Aim of the exercise ▸
Turn the entries below into a JSON list of strings with one string per line. Skip blank lines and leave the pictures out.

***

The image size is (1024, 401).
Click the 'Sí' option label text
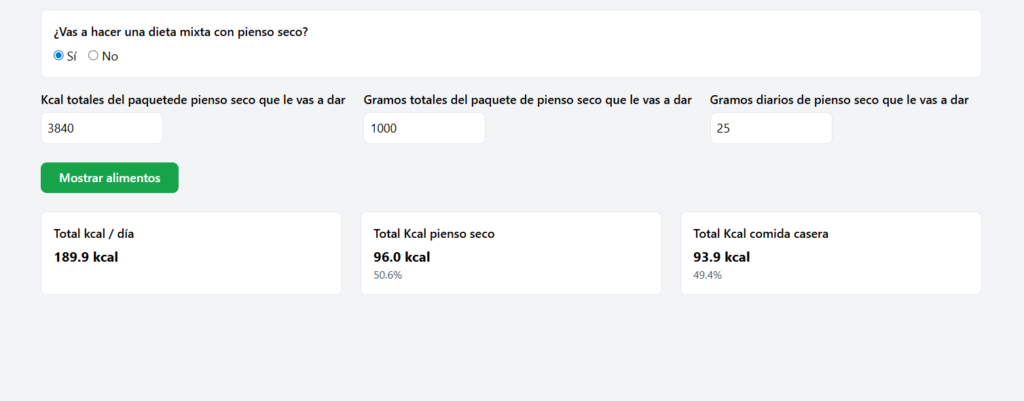[x=72, y=56]
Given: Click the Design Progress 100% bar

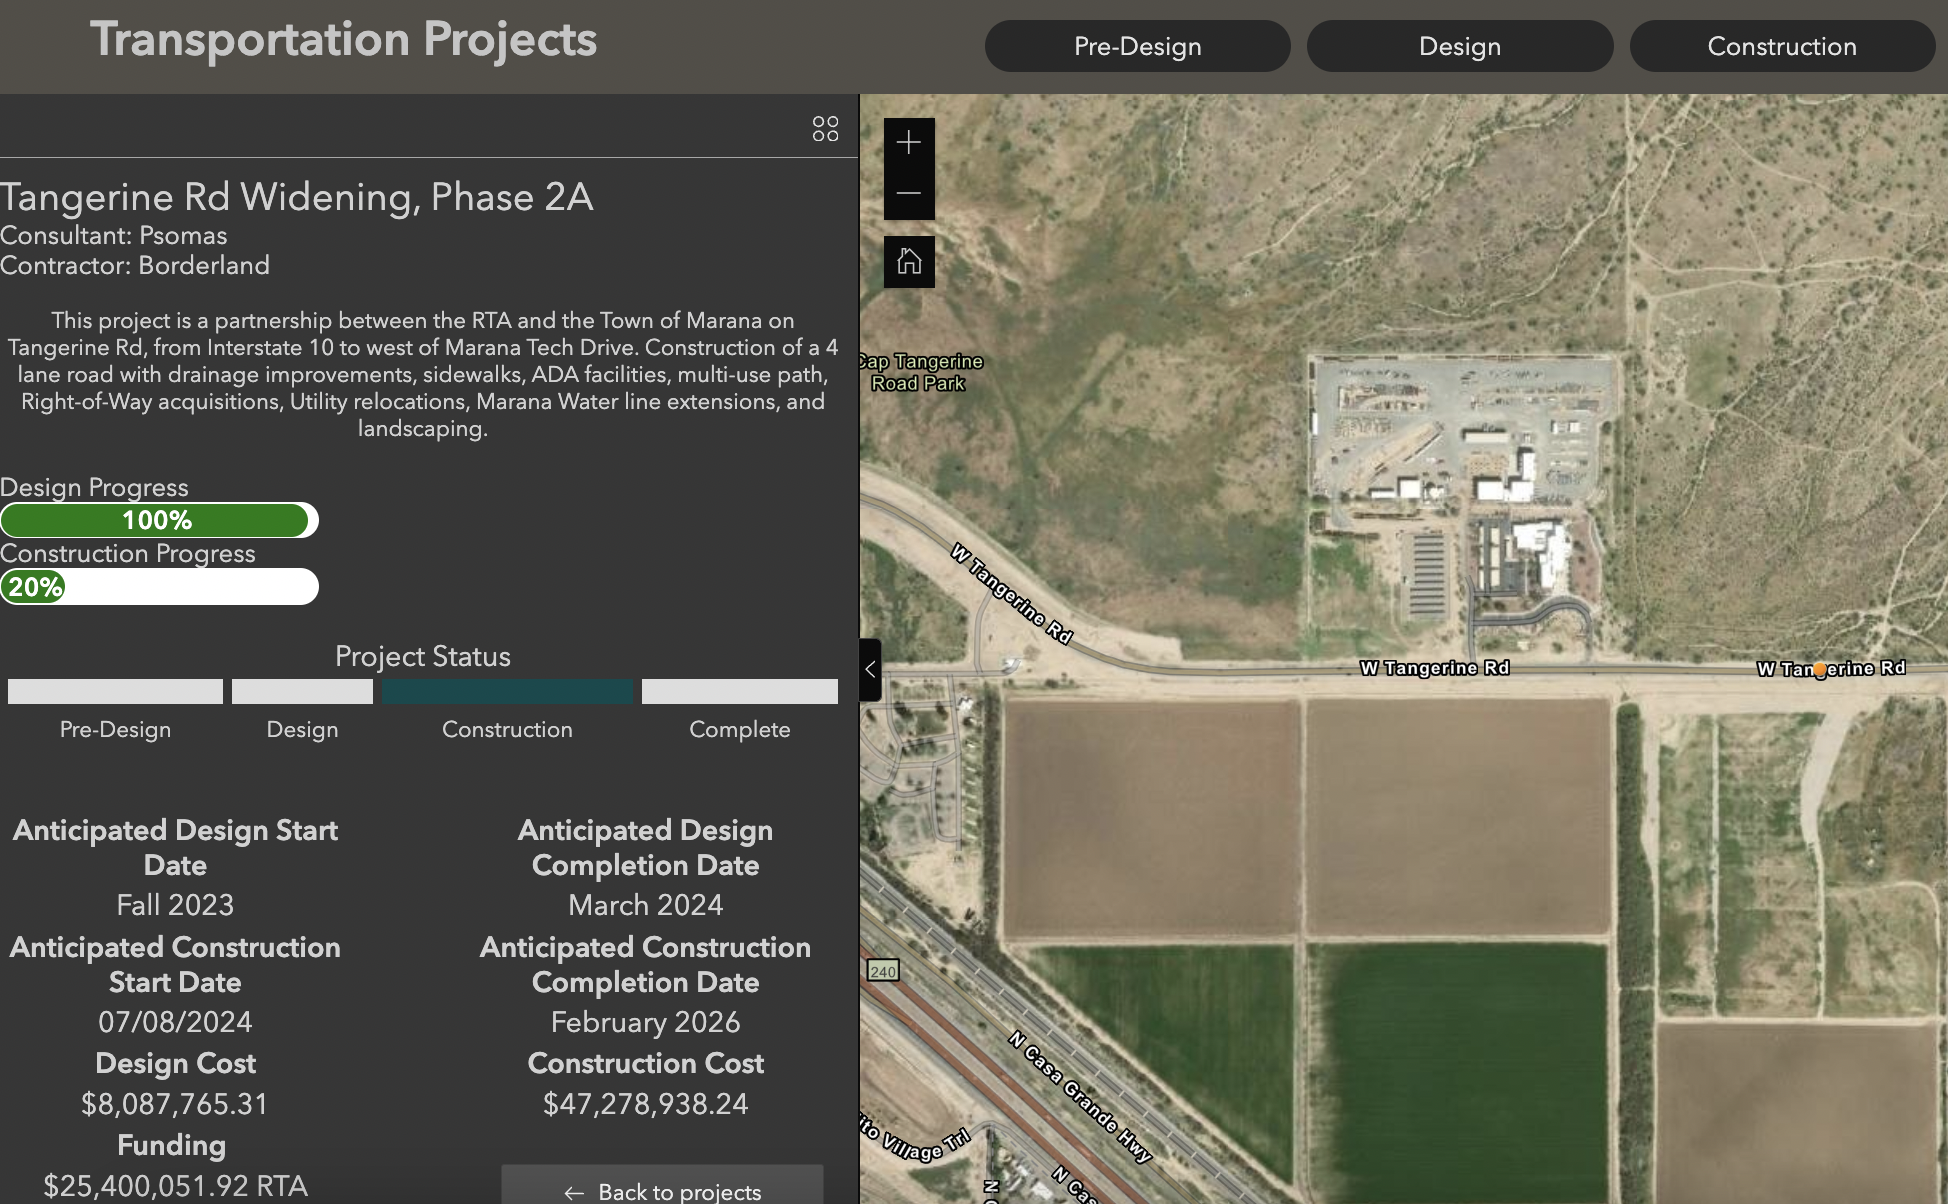Looking at the screenshot, I should [158, 520].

***

The solution ▸
[
  "The image size is (1024, 401).",
  "Click the 'Sí' option label text",
  "[x=72, y=56]",
  "Given: Click the Design Progress 100% bar",
  "Looking at the screenshot, I should [158, 520]."
]